→ Assigned task
Exactly the lines from the one containing "Monate (62, 1415)" through the final line of the listing are to be retyped, and nothing more.

→ Data in this exercise

*** Block opens ***

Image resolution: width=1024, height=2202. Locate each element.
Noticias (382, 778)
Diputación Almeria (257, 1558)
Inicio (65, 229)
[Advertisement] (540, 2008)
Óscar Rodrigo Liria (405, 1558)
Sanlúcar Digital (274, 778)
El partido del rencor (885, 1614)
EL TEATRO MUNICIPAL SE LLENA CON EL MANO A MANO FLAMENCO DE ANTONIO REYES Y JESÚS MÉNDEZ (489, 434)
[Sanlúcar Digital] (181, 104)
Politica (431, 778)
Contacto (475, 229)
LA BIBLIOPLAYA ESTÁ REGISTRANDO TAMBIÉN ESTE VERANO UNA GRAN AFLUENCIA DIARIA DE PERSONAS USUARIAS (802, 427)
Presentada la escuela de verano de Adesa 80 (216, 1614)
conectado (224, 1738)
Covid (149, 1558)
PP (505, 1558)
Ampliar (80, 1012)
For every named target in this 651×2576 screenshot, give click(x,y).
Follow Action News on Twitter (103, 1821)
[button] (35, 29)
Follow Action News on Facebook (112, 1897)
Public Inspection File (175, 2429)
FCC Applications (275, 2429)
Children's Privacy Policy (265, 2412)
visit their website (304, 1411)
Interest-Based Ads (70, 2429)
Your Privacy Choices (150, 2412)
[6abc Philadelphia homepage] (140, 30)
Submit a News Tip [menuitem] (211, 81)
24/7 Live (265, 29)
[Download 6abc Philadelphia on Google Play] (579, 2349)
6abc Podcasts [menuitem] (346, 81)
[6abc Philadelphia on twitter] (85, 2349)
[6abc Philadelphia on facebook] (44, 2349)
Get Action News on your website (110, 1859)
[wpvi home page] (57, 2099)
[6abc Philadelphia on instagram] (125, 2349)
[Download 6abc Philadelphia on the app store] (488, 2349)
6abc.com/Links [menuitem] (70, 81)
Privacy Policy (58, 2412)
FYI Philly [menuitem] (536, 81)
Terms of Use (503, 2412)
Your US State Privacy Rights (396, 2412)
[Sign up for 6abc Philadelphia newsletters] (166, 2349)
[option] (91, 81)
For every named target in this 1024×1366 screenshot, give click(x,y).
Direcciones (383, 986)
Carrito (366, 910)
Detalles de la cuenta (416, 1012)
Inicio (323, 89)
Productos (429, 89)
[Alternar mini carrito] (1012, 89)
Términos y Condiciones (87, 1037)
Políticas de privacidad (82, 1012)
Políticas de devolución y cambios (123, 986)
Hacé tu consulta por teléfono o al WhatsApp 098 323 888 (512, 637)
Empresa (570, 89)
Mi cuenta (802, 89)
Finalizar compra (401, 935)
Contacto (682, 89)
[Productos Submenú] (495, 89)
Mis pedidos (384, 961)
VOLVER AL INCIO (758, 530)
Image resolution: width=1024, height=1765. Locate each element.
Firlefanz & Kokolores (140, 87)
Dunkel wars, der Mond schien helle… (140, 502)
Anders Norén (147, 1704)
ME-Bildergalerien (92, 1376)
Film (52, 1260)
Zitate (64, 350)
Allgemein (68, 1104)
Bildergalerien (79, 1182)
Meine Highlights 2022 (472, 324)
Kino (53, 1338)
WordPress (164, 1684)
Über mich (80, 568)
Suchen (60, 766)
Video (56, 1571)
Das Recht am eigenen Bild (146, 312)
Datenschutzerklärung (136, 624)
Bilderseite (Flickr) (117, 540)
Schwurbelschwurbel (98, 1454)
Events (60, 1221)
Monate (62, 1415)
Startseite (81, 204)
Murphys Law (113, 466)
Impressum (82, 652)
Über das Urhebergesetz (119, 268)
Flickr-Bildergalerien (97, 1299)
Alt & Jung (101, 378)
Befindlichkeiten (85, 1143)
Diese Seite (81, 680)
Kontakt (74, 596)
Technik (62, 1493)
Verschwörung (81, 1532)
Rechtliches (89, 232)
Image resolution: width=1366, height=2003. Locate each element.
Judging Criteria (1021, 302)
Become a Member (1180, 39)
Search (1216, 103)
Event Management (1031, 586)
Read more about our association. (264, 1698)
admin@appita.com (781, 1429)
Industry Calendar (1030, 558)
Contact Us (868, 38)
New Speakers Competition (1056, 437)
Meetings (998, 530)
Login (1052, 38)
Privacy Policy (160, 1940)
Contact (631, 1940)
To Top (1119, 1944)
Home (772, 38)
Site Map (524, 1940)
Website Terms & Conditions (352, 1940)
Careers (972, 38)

*** Block closes ***

→ Output of the task
Monate (62, 1415)
Startseite (81, 204)
Murphys Law (113, 466)
Impressum (82, 652)
Über das Urhebergesetz (119, 268)
Flickr-Bildergalerien (97, 1299)
Alt & Jung (101, 378)
Befindlichkeiten (85, 1143)
Diese Seite (81, 680)
Kontakt (74, 596)
Technik (62, 1493)
Verschwörung (81, 1532)
Rechtliches (89, 232)
Image resolution: width=1366, height=2003. Locate each element.
Judging Criteria (1021, 302)
Become a Member (1180, 39)
Search (1216, 103)
Event Management (1031, 586)
Read more about our association. (264, 1698)
admin@appita.com (781, 1429)
Industry Calendar (1030, 558)
Contact Us (868, 38)
New Speakers Competition (1056, 437)
Meetings (998, 530)
Login (1052, 38)
Privacy Policy (160, 1940)
Contact (631, 1940)
To Top (1119, 1944)
Home (772, 38)
Site Map (524, 1940)
Website Terms & Conditions (352, 1940)
Careers (972, 38)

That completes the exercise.